Lisboa - Podemos dar o desconto por Tchizé dos Santos, filha do falecido José Eduardo dos Santos, ter perdido, como aconteceu a tantos de nós, o seu pai. Mas ao contrário de outras vítimas da fúria mediática, ela não foi exposta. Decidiu expor-se. Ou “aproveitar o tempo de antena”, como disse. E, se quisermos ser honestos, nada no seu comportamento durante a entrevista que deu à CNN resulta do trauma, porque nada foi novidade no que já era o seu perfil público.

Fonte: Expresso

Na segunda-feira fomos atropelados pela filha de um ex-ditador. Ela não deve saber. Nem que atropelou toda gente, pois estava entretida a ouvir a sua própria gritaria. Nem que o seu pai era ditador. Até garantiu que, tendo estado 38 anos no poder sem ter sido nominalmente eleito, ele desejava a alternância democrática. Falou várias vezes dos atuais atropelos ao Estado de Direito Democrático, uma fantasia que acredita ter existido em Angola quando a ditadura a protegia a ela e que deixou de existir quando passou ela a estar, apesar do conforto de um exilio dourado, no lugar em que tantos outros sempre estiveram.

“O governo de Angola é criminoso, liderado por um criminoso. Que viola a separação de poderes e que viola a constituição de Angola. (…) O presidente de Angola é um ditador corrupto.” A frase podia ter sido dita por qualquer opositor do ex-presidente, seu pai.

Quem vive em tal dissonância com a realidade até pode acreditar que foi por mérito próprio que a sua empresa geriu parte da Televisão Pública de Angola no preciso momento em que, por mero acaso, o seu pai era Presidente da República. “Subi a pulso”, disse Tchizé. E eu acredito que ela acredite nisso. Um dos sinais do privilégio absoluto é a total ignorância desse privilégio. É a convicção, mesmo quando isso é inverosímil, que o mérito explica o privilégio. Em Angola, dá-se o acaso dos filhos do ex-presidente concentrarem em si uma extraordinária dose de mérito e dinheiro. Prova que há mérito? Ela estava ali, na CNN, a dar uma entrevista. Não ocorreu à política e empresária e produtora que a entrevista era sobre… o seu pai.

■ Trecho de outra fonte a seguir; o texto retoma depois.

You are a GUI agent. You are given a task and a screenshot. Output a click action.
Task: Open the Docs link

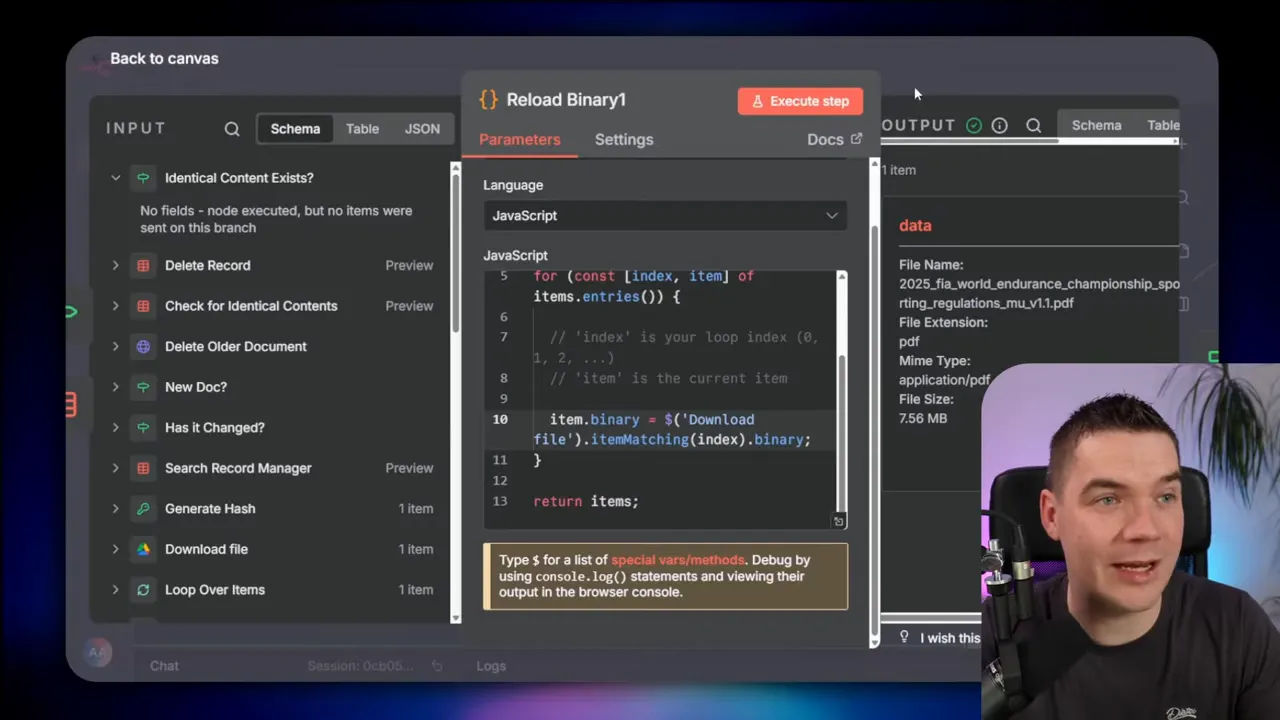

A entrevista foi torrencial, com uma violência torrencial e uma falta de educação torrencial. A evidência torrencial de que estamos perante alguém que nunca teve de cumprir regras, esperar pela sua vez, ouvir uma pergunta, dar uma resposta, respeitar um jornalista ou qualquer outra pessoa, ser contrariada. O que vimos foi a exibição, ao vivo e a cores, da arrogância agressiva de uma descendente da casta. Eles existem em todos os cantos do mundo. Filhos de ditadores milionários que cresceram insuflados de arrogância, prepotência e arbitrariedade. Quando tudo desaba fica o triste espetáculo que vimos na segunda-feira.


Aquela entrevista, que deixou derreada qualquer pessoa que a ouviu, a começar pela paciente jornalista, não passou de um lavar de roupa suja entre herdeiros de um milionário falido. História banal entre irmãos e madrastas desavindas. Não merecia mais do que a gritaria dos programas da manhã, se não se tratasse da filha do homem mais poderoso da história de Angola e herdeira da que já foi uma das famílias mais ricas de África.

Confesso que ouvir uma milionária (ou ex-milionária?) mimada a dizer que tinha sido corrida do Comité Central arrepiou a minha sensibilidade de esquerda. E o que a senhora falou do povo. Que o povo angolano tem José Eduardo dos Santos como pai. Que o povo angolano acha que quem vá ao funeral de José Eduardo dos Santos em Luanda é um traidor. O povo é ela e as mensagens que ela recebe – uma das suas maiores conquistas são os muitos seguidores que tem nas redes sociais, garante. Angola deve-lhe dinheiro, Portugal deve-lhe dinheiro, eu próprio acho que lhe devo dinheiro, diz uma mulher que nasceu rica graças ao roubo do povo.

Mas, apesar de tudo, foi instrutivo. Aquela meia hora de impertinência foi a caricatura do legado deixado por uma geração de homens e mulheres que corajosamente lutou contra o colonialismo, arriscando a vida pela sua liberdade e independência. Se alguém precisava do retrato da decadência do sonho que o MPLA representou para muitos angolanos e até portugueses solidários com a luta de libertação, ficou tudo muito claro. Uma peixeirada entre famílias de milionários, de que João Lourenço, sejamos justos, não se distingue.